[Data excerpts]
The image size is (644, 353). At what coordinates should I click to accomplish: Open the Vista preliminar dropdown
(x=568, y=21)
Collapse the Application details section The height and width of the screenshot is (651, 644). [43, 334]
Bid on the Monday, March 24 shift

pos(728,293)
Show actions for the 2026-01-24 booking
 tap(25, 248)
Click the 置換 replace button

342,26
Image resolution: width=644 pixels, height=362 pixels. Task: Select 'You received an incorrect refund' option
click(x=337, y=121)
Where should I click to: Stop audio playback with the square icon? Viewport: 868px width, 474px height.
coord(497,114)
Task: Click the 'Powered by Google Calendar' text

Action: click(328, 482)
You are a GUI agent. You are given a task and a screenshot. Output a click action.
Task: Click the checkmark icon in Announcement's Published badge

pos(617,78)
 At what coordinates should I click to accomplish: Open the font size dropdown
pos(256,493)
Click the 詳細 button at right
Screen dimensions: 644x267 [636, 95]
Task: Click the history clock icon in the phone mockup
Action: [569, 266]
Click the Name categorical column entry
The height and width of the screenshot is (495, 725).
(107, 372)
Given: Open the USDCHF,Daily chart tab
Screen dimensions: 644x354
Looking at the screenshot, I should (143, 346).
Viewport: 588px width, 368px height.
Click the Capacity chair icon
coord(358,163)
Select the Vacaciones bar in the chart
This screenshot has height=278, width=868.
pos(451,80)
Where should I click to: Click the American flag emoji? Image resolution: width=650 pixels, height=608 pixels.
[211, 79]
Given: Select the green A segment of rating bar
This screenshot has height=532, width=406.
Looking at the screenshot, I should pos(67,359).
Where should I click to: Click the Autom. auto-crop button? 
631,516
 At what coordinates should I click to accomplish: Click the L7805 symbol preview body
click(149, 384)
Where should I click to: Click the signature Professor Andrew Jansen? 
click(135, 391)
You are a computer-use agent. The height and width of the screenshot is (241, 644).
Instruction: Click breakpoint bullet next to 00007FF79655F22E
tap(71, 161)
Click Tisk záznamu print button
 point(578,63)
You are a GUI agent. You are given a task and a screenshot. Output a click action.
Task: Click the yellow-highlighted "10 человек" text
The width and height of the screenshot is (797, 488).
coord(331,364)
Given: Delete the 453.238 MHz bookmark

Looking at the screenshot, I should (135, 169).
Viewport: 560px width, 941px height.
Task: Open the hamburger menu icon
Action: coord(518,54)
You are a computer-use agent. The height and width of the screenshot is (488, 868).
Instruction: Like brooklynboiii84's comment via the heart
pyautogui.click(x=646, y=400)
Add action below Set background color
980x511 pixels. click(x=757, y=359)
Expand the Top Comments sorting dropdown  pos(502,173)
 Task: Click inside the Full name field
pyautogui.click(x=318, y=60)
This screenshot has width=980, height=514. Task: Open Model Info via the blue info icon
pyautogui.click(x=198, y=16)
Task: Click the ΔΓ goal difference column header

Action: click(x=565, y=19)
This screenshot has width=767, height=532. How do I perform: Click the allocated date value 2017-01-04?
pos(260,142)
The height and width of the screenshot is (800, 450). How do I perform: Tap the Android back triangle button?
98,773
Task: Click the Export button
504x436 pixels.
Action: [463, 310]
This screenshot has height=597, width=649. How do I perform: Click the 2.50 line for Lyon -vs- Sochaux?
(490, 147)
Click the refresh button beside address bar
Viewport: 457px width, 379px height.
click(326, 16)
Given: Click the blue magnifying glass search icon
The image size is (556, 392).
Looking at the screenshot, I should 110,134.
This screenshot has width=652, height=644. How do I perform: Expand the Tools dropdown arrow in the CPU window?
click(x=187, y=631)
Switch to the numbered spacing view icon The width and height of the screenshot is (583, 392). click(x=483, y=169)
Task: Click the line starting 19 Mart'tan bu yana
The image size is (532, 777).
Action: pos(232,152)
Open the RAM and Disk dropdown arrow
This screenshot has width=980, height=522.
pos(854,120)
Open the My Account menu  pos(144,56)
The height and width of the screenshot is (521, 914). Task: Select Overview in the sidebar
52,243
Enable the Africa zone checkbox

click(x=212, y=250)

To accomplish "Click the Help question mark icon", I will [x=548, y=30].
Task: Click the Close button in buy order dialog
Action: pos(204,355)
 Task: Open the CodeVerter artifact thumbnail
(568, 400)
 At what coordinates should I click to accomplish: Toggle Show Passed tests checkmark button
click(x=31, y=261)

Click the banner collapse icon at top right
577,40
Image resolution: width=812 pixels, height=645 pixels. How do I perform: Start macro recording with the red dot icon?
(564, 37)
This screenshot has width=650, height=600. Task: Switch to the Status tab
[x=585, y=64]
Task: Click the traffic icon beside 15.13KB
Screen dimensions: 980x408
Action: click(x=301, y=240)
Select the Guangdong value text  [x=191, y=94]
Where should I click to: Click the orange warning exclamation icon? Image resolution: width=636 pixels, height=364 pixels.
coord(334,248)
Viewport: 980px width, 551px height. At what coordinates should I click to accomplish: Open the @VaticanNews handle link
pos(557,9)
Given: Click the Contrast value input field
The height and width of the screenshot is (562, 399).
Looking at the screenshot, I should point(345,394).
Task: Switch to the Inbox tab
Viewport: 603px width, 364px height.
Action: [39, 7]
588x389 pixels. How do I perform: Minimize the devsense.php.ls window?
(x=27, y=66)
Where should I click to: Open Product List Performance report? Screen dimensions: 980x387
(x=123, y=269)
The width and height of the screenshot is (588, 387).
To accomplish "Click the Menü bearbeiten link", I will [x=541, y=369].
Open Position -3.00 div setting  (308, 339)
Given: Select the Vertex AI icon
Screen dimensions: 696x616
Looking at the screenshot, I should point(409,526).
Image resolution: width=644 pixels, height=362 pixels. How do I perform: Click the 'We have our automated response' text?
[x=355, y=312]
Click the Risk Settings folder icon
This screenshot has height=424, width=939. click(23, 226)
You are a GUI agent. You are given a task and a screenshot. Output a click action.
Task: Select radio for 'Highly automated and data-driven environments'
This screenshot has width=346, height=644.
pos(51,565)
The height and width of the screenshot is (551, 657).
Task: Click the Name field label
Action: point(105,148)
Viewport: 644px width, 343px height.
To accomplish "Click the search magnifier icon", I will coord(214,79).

[Exercise directions] Show each line in the entries that holds the string "search".

[Task answer]
Given: Click the blue magnifying glass search icon
To accomplish "Click the search magnifier icon", I will coord(214,79).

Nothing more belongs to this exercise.